Schließlich gewährleistet SCM die Sicherheit des Codes, indem es Werkzeuge zur Zugriffskontrolle anbietet. Dies stellt sicher, dass nur autorisierte Benutzer Änderungen vornehmen können, was hilft, den Code vor unbefugten Änderungen zu schützen und die Integrität des Projekts zu wahren.
Versionskontrollsysteme entstanden aus der Notwendigkeit, den Prozess der Softwareentwicklung zu organisieren und zu kontrollieren. In den ersten Jahren erstellten Entwickler manuell Sicherungskopien ihrer Projekte, was ein mühsames und riskantes Unterfangen war. In den 1970er Jahren entstanden die ersten zentralisierten Versionskontrollsysteme, wie SCCS (Source Code Control System), das 1972 in den Bell Labs entwickelt wurde, und RCS (Revision Control System), das 1982 entwickelt wurde.

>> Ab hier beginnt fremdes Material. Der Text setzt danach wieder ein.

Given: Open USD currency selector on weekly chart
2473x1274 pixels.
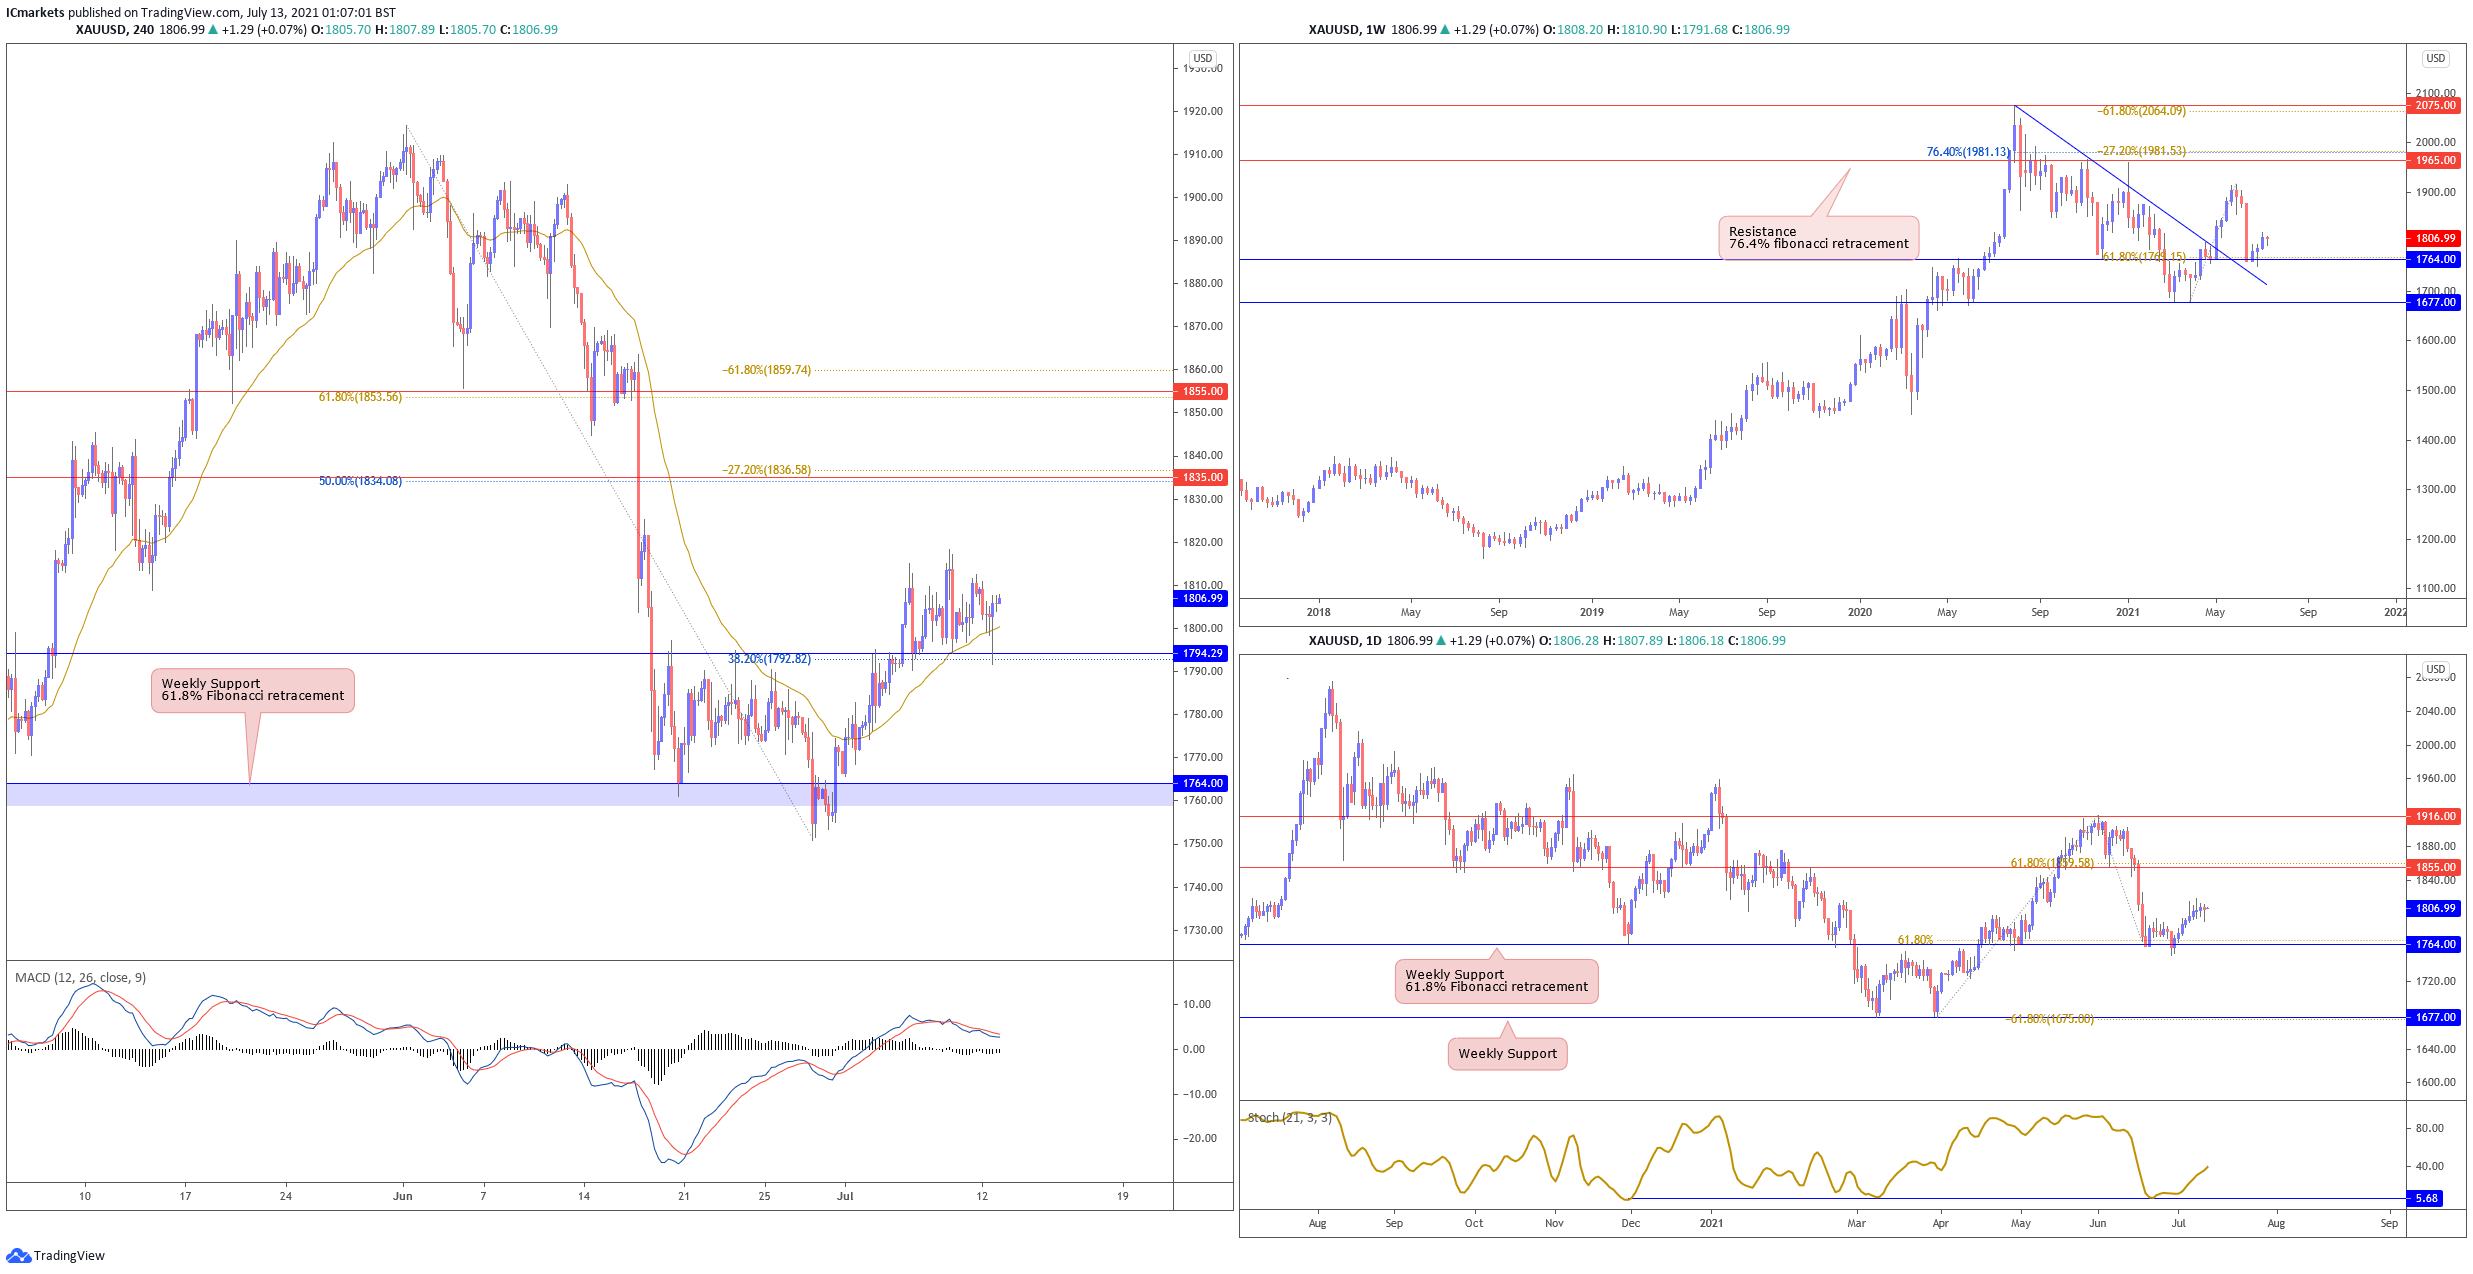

Diese Systeme boten Versionskontrolle, waren jedoch in ihren Möglichkeiten zur Teamarbeit eingeschränkt. In den 2000er Jahren kamen verteilte Versionskontrollsysteme wie Git auf, die den Entwicklern mehr Flexibilität und die Möglichkeit boten, effektiv an großen Projekten zusammenzuarbeiten.
Beliebte SCM-Systeme und -Dienste
- Git — das am weitesten verbreitete verteilte Versionskontrollsystem, das häufig für Projekte unterschiedlicher Größenordnungen verwendet wird. Aufgrund seiner Flexibilität und Effizienz ist Git zum Standard in der Softwarewelt geworden. Es wird von beliebten Plattformen wie GitHub, GitLab und Bitbucket unterstützt.
- Subversion (SVN) — ein zentrales Versionskontrollsystem, das eines der beliebtesten vor dem Aufkommen von Git war. SVN wird immer noch in vielen Unternehmen verwendet, insbesondere dort, wo zentralisierte Kontrolle über den Code erforderlich ist.
- Mercurial — ein verteiltes Versionskontrollsystem, ähnlich wie Git, jedoch mit Fokus auf Einfachheit und Stabilität. Mercurial wurde häufig in Projekten verwendet, die eine einfache Alternative zu Git benötigten.
- Perforce — ein Unternehmens-Versionskontrollsystem, das häufig in der Spiele- und Softwareentwicklung eingesetzt wird, wo hohe Leistung und die Fähigkeit zur Arbeit mit großen Dateien wichtig sind.
- Azure DevOps (TFVC) — eine Plattform von Microsoft, die das zentrale Versionskontrollsystem TFVC (Team Foundation Version Control) umfasst, das mit anderen Entwicklungstools wie CI/CD, Projektplanung und Testautomatisierung integriert ist.
SCM-Systeme sind für den modernen Softwareentwicklungsprozess von entscheidender Bedeutung, da sie die Speicherung und Verfolgung von Code, die Unterstützung der Zusammenarbeit und die Verbesserung der Qualität des Endprodukts gewährleisten.